- [List of tasks]:
**a)** From the biography of Weisong Shi, list every date or year it mentions.
**b)** Please reproduce verbatim the passage of the biography of Weisong Shi that opens with the words containing "Weisong Shi (Chinese: 施巍松)" and closes with "Elsevier Smart Health.".

= Weisong Shi =

Chinese-American Professor and Computer Scientist

Weisong Shi (Chinese: 施巍松) is a Chinese-American computer scientist, known for research in edge computing and autonomous driving. He is currently an Alumni Distinguished Professor and Department Chair of Computer and Information Sciences at University of Delaware in Newark, Delaware, where he leads the Connected and Autonomous Research (CAR) Laboratory. He is an expert in Edge Computing and Autonomous Vehicles (a.k.a. self-driving car). He was named a IEEE Fellow in 2016 for his contributions to distributed systems and Internet computing. He is the editor-in-chief of IEEE Internet Computing Magazine and the inaugural editor-in-chief of Elsevier Smart Health.

== Education ==
Weisong Shi received his Bachelor's degree in computer science from Xidian University, China, on July 28, 1995. He went on to obtain his Ph.D. in computer engineering from the Institute of Computing Technology, Chinese Academy of Sciences, in March 2000.

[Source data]
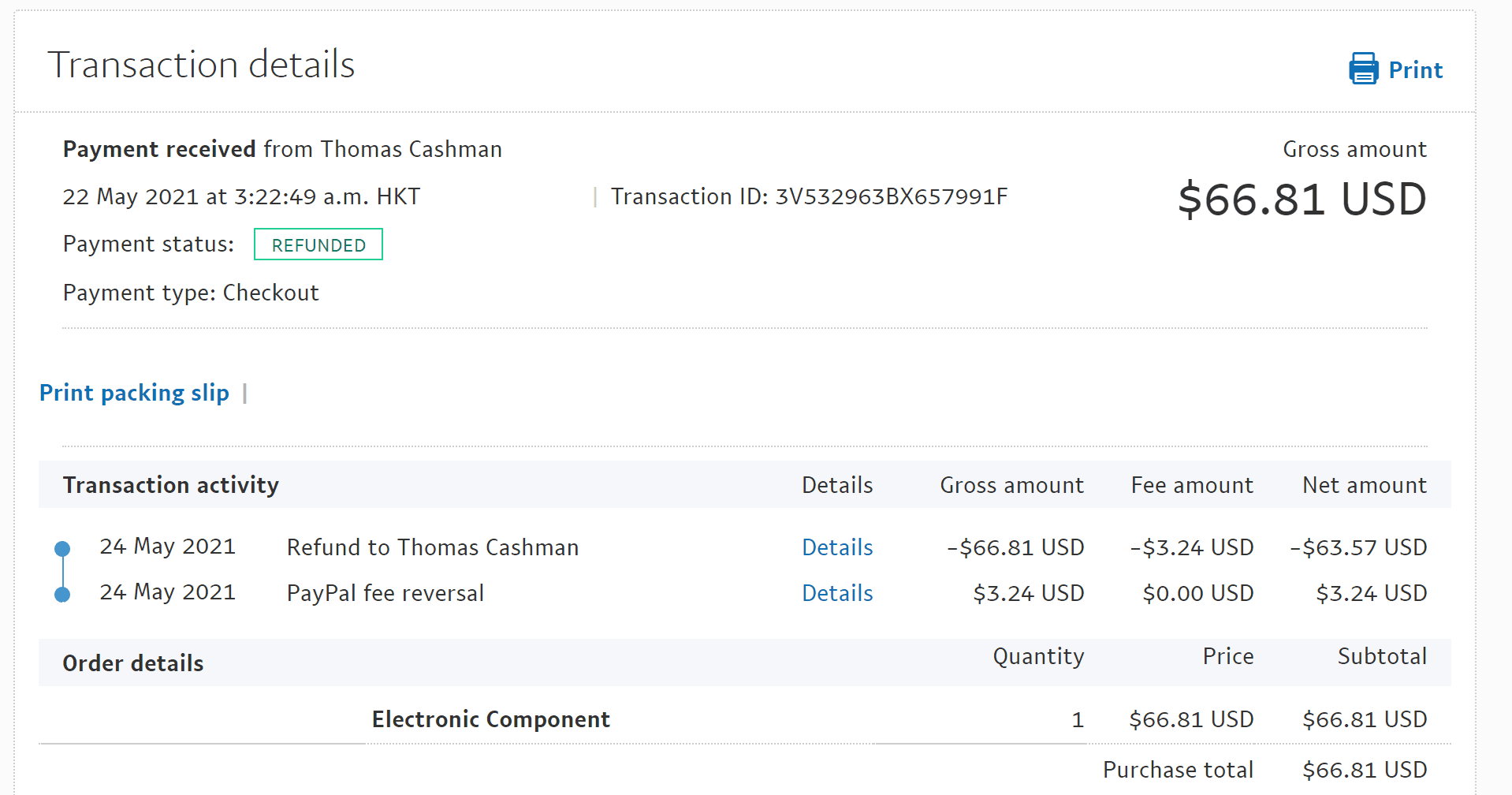Click the Net amount column header

point(1364,485)
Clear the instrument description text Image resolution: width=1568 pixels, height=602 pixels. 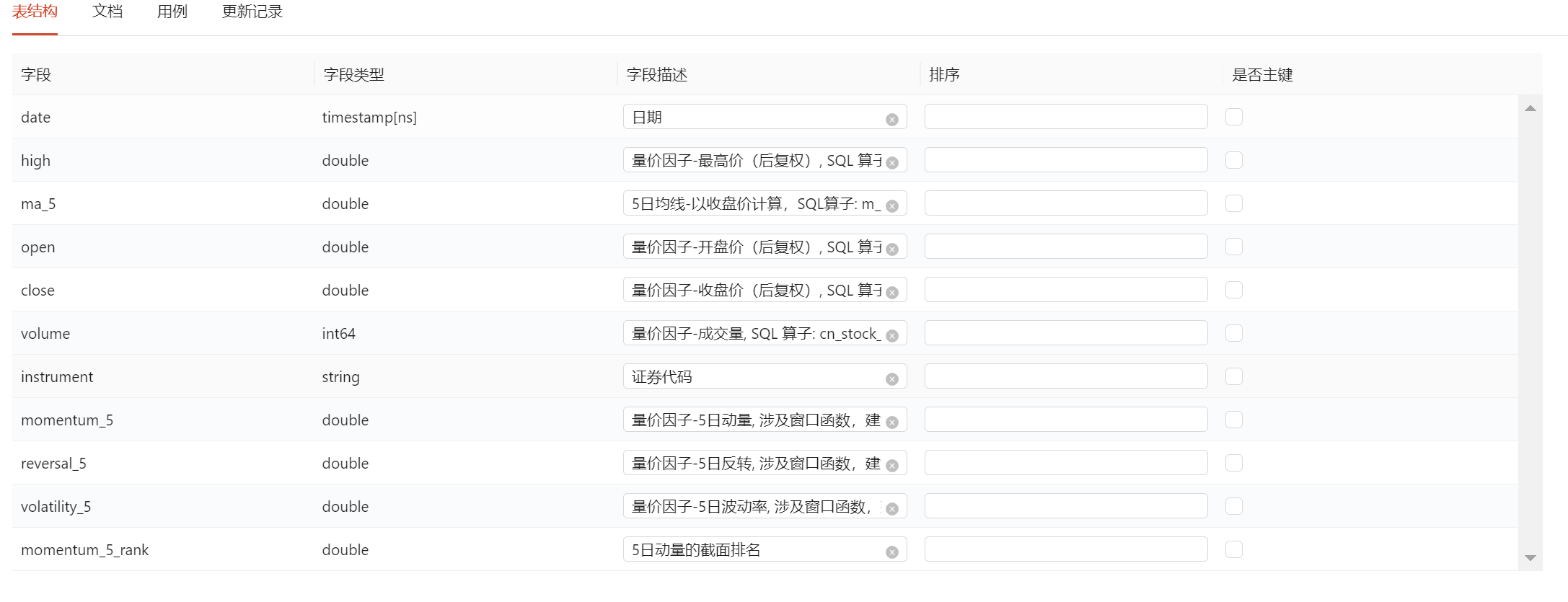pyautogui.click(x=892, y=379)
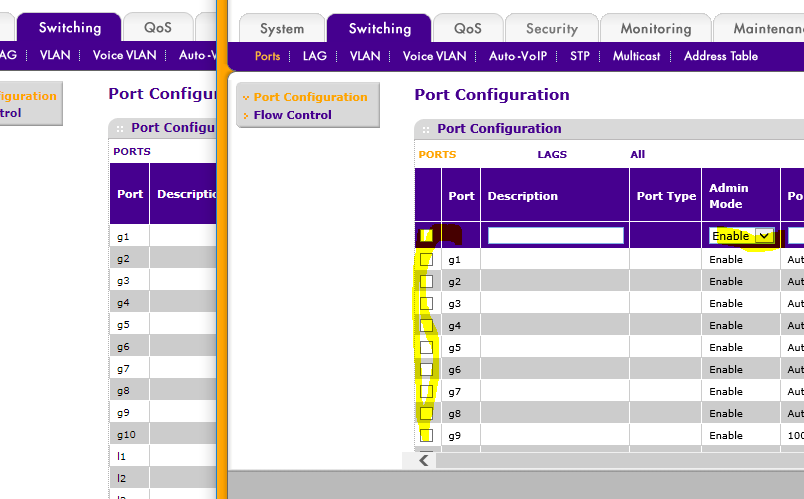This screenshot has height=499, width=804.
Task: Tick the checkbox for port g3
Action: [426, 303]
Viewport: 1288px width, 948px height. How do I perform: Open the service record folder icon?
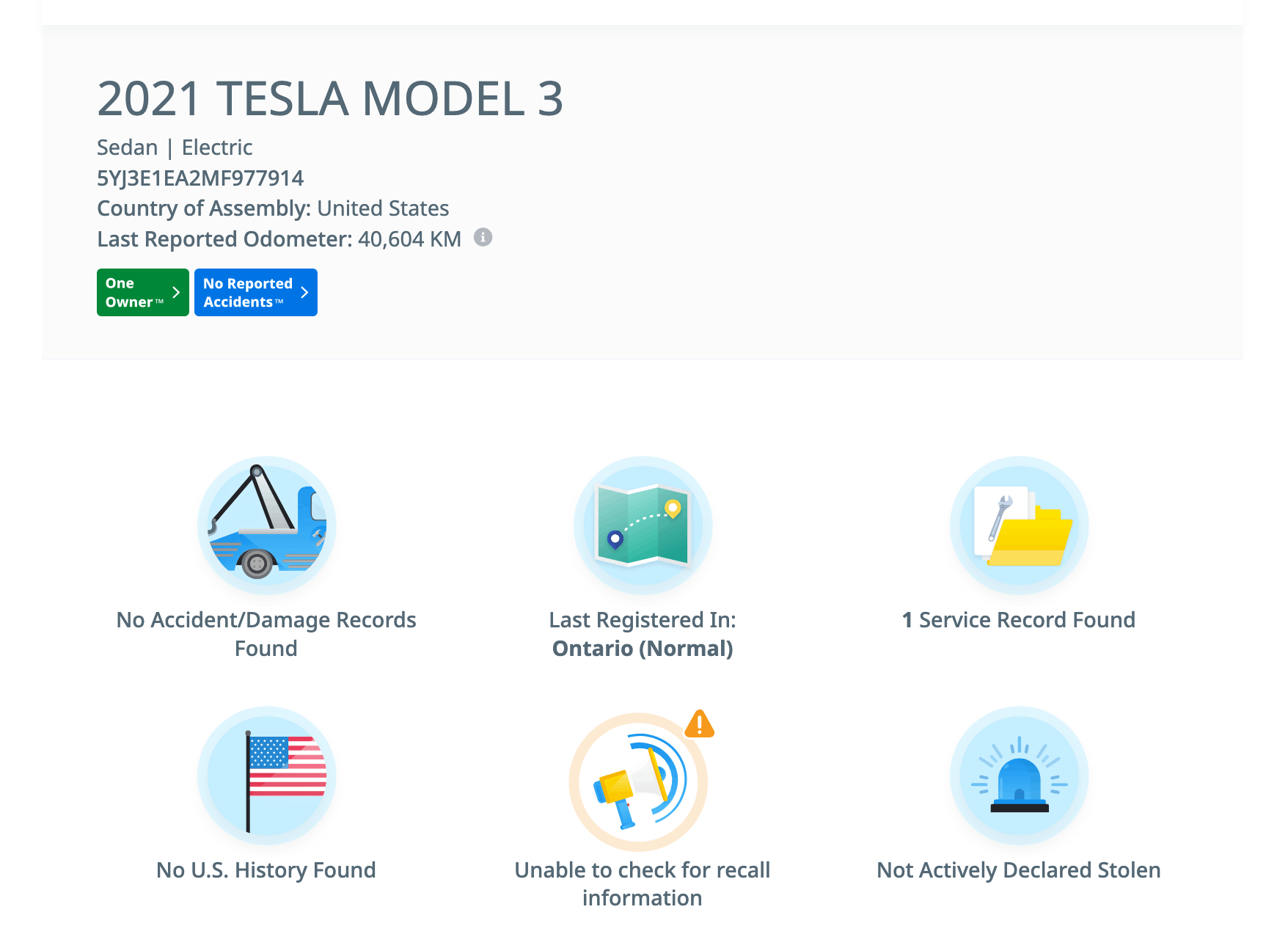click(1019, 525)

- [Solutions to the problems]:
**a)**
- July 28, 1995
- March 2000
- 2016

**b)**
Weisong Shi (Chinese: 施巍松) is a Chinese-American computer scientist, known for research in edge computing and autonomous driving. He is currently an Alumni Distinguished Professor and Department Chair of Computer and Information Sciences at University of Delaware in Newark, Delaware, where he leads the Connected and Autonomous Research (CAR) Laboratory. He is an expert in Edge Computing and Autonomous Vehicles (a.k.a. self-driving car). He was named a IEEE Fellow in 2016 for his contributions to distributed systems and Internet computing. He is the editor-in-chief of IEEE Internet Computing Magazine and the inaugural editor-in-chief of Elsevier Smart Health.